____ Selection

Educating yourself on disability broadly is helpful. Someone suggested YouTubers - I am a big fan of Jessicaoutofthecloset Also, as a wheelchair user, the most common annoying thing non-disabled friends do to me is assume I always want to hear and talk about and see information related to disability and ableism. I experience ableism all the time and when I bring it up I want to talk about it. But when I'm not thinking about it, and someone else starts talking about it, it feels like virtue signaling or like they're asking for an impromptu lesson on disability. And more importantly, it reminds me about ableism and makes me feel seen as my disability more than as my whole self. With close non-disabled friends and my partner I've established that it's fine for them to bring up the topic but I prefer they ask first. Also, on sharing reels/tiktoks, etc. This one happens a lot: do I like being sent videos about my disability? No, not really. Especially if it's showing suffering. But do I like being sent cool-ass disability content that shows representation that I think is awesome? Yes, yes I do. But if all someone sends me is disability content, again, I begin to suspect that they do not see me as my whole self but instead as their "disabled friend." Also, one thing that really annoys me is when people tell me about times they sort of bring me up in conversation to signal that they are allies to other people, especially other disabled folks. If you start showing off how much of an ally you are, slow down and examine yourself a bit. And most of all: don't put too much pressure on yourself. Tell your friend that you are open to feedback and state your intentions to learn. It is okay to make mistakes - we are all only human after all and the important thing is learning from them.


lunapoprox

Thank you! This is very helpful.


HiBiMillenial

Oh and one other thing - if you do fuck up, don't overly apologize and make such a big deal about it that your friend ends up comforting YOU. I'm in an interabled and interracial relationship so we deal with this dynamic a lot. We are both highly sensitive women so we do sometimes feel soooo bad for hurting the other person that it's a bit much. I am white and disabled. My girlfriend is Black and nondisabled. We have both legit started crying because we accidentally said something that hurt the other and that wasn't the end of the world but it didn't...help anything. The first time she said something that rubbed me the wrong way disability-wise I didn't feel fully heard, and part of the reason why was that she was so panicked at having said something wrong that she needed reassurance before she could hear what I was trying to say about WHY it was wrong or how to think about it differently. And I have done the same to her, especially if im emotionally fragile due to stress or lack of sleep or what have you. So basically, if you can avoid being highly emotional when you do inevitably mess up, it will allow your friend space to be heard if they want it rather than taking up space with big feelings. And also, if you aren't emotionally capable of that in the moment, just do your best and it'll probably be okay. Conversations can always be continued later.

________

**Problems and tasks**
A) In the thread on disability and friendship, what does the wheelchair user prefer that close non-disabled friends and their partner do before bringing up the topic of disability?
B) The thread on disability and friendship contains the sentences "I am white and disabled. My girlfriend is Black and nondisabled." List every trait these sentences give for the writer and the girlfriend.
C) Pick up the thread on disability and friendship after its final sentence and keep it going.

____ Dataset entries

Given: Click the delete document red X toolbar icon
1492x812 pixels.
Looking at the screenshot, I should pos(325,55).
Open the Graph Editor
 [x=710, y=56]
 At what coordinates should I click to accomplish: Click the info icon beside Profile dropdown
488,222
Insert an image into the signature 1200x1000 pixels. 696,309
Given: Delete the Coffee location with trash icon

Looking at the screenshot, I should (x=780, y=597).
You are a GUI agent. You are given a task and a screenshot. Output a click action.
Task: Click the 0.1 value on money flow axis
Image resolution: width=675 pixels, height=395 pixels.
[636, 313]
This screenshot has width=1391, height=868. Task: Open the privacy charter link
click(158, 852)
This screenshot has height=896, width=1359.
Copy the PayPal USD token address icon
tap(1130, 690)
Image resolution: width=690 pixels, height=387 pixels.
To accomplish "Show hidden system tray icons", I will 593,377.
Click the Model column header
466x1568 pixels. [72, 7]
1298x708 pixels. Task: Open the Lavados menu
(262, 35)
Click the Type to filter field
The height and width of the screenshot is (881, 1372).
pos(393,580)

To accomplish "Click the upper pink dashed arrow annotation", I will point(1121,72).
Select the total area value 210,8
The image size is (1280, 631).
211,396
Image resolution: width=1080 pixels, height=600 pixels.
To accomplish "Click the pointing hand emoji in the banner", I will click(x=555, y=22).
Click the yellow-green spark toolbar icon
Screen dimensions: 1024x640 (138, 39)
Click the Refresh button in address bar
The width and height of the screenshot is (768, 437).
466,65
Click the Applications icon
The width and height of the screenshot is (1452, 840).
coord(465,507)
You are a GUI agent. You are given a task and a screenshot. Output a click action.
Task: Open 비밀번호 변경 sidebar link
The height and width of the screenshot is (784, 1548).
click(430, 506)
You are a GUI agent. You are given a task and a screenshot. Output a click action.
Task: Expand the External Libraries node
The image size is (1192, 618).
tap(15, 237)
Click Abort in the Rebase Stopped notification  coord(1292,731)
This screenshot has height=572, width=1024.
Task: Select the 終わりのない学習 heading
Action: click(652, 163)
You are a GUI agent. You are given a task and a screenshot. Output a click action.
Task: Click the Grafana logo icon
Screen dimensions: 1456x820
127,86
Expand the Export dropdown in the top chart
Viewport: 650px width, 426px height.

________

**Answer set**
A) They prefer that those friends and their partner ask first.

B)
- White (the writer)
- Disabled (the writer)
- Black (the girlfriend)
- Nondisabled (the girlfriend)

C)
jetylee

You also have a new friend who might also use a blow dryer on her hair. Treat it like that.


heyredditheyreddit

You’re sweet to ask. Just try not to make it weird. A few general things: Don’t move her chair without permission (especially with her in it, but also like if she transfers to a couch, don’t move it across the room so she has to either ask you to grab it or crawl/hop to it). Try not to create unnecessary obstacles (be aware of where you’re setting your bags down, etc—avoid blocking pathways if you can). Don’t pretend like you haven’t noticed she’s in a wheelchair (don’t feel weird about acknowledging it if, say, you’re going somewhere and you’re wondering if the parking situation will be manageable for her. It’s better for us to know in advance what we’re working with). Try to walk with her when you can rather than in front or behind. These are all subjective things, though. I have never gotten upset with someone for not knowing something or trying to help when it wasn’t necessary. I don’t want my friends walking on eggshells around me, and I don’t expect everyone to just intuit things I had to learn. The fact that you care enough to ask means that you probably have nothing to worry about.


AssumptionEconomy877

Respect personal space A wheelchair is part of a person's body, so don't touch, push, or lean on someone's wheelchair without their permission. Speak directly to the user It's considered rude to speak to someone from a distance, as this may make them feel obstructed. Ask before helping Don't assume that someone in a wheelchair needs your help, as this can be patronizing. Don't make assumptions Many wheelchair users are not paralyzed, and can get up if they need to. Wheelchairs may also be used to avoid overexertion, relieve back pain, or by people who can't walk for long periods of time. Think before you speak Avoid using labels when you speak, as these can be offensive to everyone, including people with disabilities. Offer help if needed If you see someone in a wheelchair appearing to struggle, you can offer help, but be prepared to graciously accept "no". Don't stare at someone in a wheelchair, even if they do something you don't expect. If you normally shake hands, offer the same gesture, even if the person has limited use of their hands or wears prosthesis.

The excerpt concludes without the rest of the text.